Clegg's response now leaves us 0 for 2 in our ongoing attempts to get senior Coalition figures to explain the causes and consequences of perhaps the biggest social shift in modern Britain. The Institute of Fiscal Studies has noted that "the scale of this rise in inequality has been shown ... to be unparalleled both historically and compared with changes taking place at the same time in most other developed countries”, to quote the quote deployed by Richard Reeves, now Nick Clegg's Downing Street advisor, in setting out why he, Reeves, found the Cameron evasion "dishonest" a year ago.

We'll keep trying.
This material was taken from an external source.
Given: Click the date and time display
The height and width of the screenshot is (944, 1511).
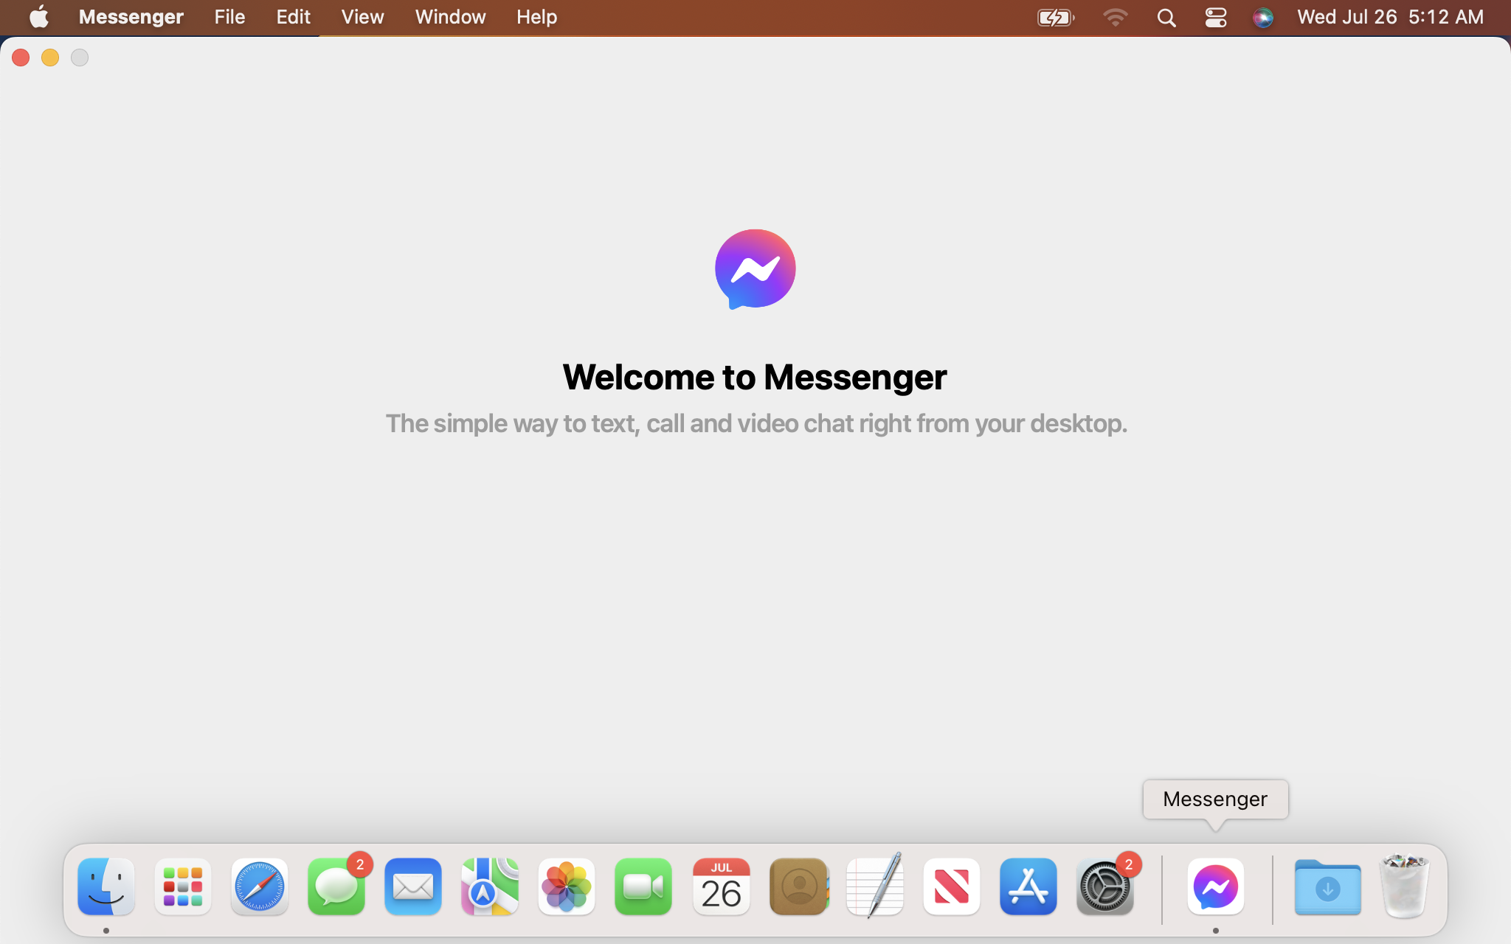Looking at the screenshot, I should 1390,17.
It is surely going to be very difficult to have an effective strategy to restart social mobility without rooting that in a coherent account of its collapse.

And surely a Coalition LibDem should find it easier to say something about the social consequences of the 1980s than the Tory PM?

So let us now extend a pluralist hand in seeking to engage with this mystery of the missing social mobility in Britain.

Next Left now invites "progressive Conservatives", Liberal Democrats, whether "old progressive" or ""new", inside government or outside it, to engage with the challenge created by Nick Clegg's lecture - by offering their own explanations of Britain's social mobility slump, including any views about whether it was related to the stark rise in social inequality in Britain or not.